MEMPHIS, Tenn. —Victims throughout the Mid-South are dying from gunshot wounds. We mostly hear about what happens outside the hospital, but what about inside?
When a patient comes in with a gunshot wound, doctors and nurses work with the Memphis Police Department to help investigators.
The trauma center sees approximately 100 gunshot wound victims per month, with surprisingly only a light uptick in spring and summer.
Thirty-three percent of those victims are shot on the weekend. And according to a report, most victims are between the ages of 20 to 24 and 30 to 39.
Dr. Peter Fischer is the interim Trauma Medical Director at Regional One. He says they sometimes see the same shooting victims over and over again until they eventually die.
That's part of the reason why the hospital has a violence intervention program that works with victims to decrease the likelihood of harm in the future.
"Unfortunately, we've seen a spike in out gunshot wound violence over the time period," Dr. Fischer said. "Now we're up to almost 1,500 gunshot wounds victims admitted every year."
On April 5, 2017 Eboni Woodard was walking to her car when she was confronted by a stranger.
"I got ready to pass this guy and I uttered out, 'Excuse me.' And by the time I said that, he turned around and hit me," she said.
She doesn't remember much about that day but she does remember pulling her gun out and trying to fight back. But she didn't realize she had been shot.
"I remember getting back in my car and driving towards Covington Pike and Stage. At that point, a guy said that I screamed. I don't even remember screaming, but he got out of the car and was like, 'M'am what's wrong?" I told him I had just been shot."
WREG was on the scene moments later as Woodard was rushed to the hospital.
A bullet injured her pancreas, intestine and liver.

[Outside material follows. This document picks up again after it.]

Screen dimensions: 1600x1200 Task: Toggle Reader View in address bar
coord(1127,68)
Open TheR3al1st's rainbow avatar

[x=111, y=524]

"The biggest thing we've seen is not necessarily more injuries, but more compartments being injured. And so, instead of just having an isolated gunshot wound to the abdomen, now we're seeing a gunshot wound to the head, the abdomen and the chest all on the same victim," Dr. Fischer said.
Woodard needed help getting back on her feet and wanted to live comfortably without having to look over her shoulder.
She says the intervention program helped her do just that.
Although her life will never be the same, she is grateful for the Regional One Trauma Center and her faith that didn't allow to give up.
"We're the only medical specialists that would love to put ourselves out of business," Dr. Fischer said.
Regional One says the Violence Intervention Program is a success.
So far they've had more than 200 patients go through the program. In 2017, only one person came back to the hospital with a trauma injury.
So far in 2018, no one has returned.